> **WHAT YOU WILL DO**: Return every line below exactly, without dropping any.

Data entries
···
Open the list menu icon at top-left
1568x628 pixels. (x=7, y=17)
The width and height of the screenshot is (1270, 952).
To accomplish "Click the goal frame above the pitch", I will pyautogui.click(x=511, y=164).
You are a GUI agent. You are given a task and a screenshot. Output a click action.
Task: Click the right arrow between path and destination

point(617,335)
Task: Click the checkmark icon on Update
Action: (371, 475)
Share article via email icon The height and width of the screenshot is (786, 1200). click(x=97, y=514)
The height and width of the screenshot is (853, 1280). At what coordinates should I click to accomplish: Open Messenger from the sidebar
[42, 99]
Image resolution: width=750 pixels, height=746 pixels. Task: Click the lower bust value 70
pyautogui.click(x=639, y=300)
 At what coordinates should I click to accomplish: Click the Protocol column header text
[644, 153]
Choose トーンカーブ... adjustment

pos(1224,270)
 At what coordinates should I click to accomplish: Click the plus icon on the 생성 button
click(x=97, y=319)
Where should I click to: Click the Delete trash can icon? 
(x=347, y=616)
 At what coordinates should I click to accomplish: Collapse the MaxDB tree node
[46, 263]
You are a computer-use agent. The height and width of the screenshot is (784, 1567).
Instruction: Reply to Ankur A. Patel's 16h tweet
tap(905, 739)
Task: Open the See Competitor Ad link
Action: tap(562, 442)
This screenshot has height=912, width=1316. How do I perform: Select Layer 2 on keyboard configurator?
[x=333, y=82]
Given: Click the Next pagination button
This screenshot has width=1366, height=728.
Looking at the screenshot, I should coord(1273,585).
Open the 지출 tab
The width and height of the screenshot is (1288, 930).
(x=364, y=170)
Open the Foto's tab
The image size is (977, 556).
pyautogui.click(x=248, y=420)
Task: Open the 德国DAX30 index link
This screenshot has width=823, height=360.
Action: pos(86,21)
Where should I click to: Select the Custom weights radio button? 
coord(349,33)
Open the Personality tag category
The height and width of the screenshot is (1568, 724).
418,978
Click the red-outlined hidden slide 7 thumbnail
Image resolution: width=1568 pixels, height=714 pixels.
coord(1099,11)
···
> **YOUR RESPONSE**:
Open the list menu icon at top-left
1568x628 pixels. (x=7, y=17)
The width and height of the screenshot is (1270, 952).
To accomplish "Click the goal frame above the pitch", I will pyautogui.click(x=511, y=164).
You are a GUI agent. You are given a task and a screenshot. Output a click action.
Task: Click the right arrow between path and destination

point(617,335)
Task: Click the checkmark icon on Update
Action: (371, 475)
Share article via email icon The height and width of the screenshot is (786, 1200). click(x=97, y=514)
The height and width of the screenshot is (853, 1280). At what coordinates should I click to accomplish: Open Messenger from the sidebar
[42, 99]
Image resolution: width=750 pixels, height=746 pixels. Task: Click the lower bust value 70
pyautogui.click(x=639, y=300)
 At what coordinates should I click to accomplish: Click the Protocol column header text
[644, 153]
Choose トーンカーブ... adjustment

pos(1224,270)
 At what coordinates should I click to accomplish: Click the plus icon on the 생성 button
click(x=97, y=319)
Where should I click to: Click the Delete trash can icon? 
(x=347, y=616)
 At what coordinates should I click to accomplish: Collapse the MaxDB tree node
[46, 263]
You are a computer-use agent. The height and width of the screenshot is (784, 1567).
Instruction: Reply to Ankur A. Patel's 16h tweet
tap(905, 739)
Task: Open the See Competitor Ad link
Action: tap(562, 442)
This screenshot has height=912, width=1316. How do I perform: Select Layer 2 on keyboard configurator?
[x=333, y=82]
Given: Click the Next pagination button
This screenshot has width=1366, height=728.
Looking at the screenshot, I should coord(1273,585).
Open the 지출 tab
The width and height of the screenshot is (1288, 930).
(x=364, y=170)
Open the Foto's tab
The image size is (977, 556).
pyautogui.click(x=248, y=420)
Task: Open the 德国DAX30 index link
This screenshot has width=823, height=360.
Action: pos(86,21)
Where should I click to: Select the Custom weights radio button? 
coord(349,33)
Open the Personality tag category
The height and width of the screenshot is (1568, 724).
418,978
Click the red-outlined hidden slide 7 thumbnail
Image resolution: width=1568 pixels, height=714 pixels.
coord(1099,11)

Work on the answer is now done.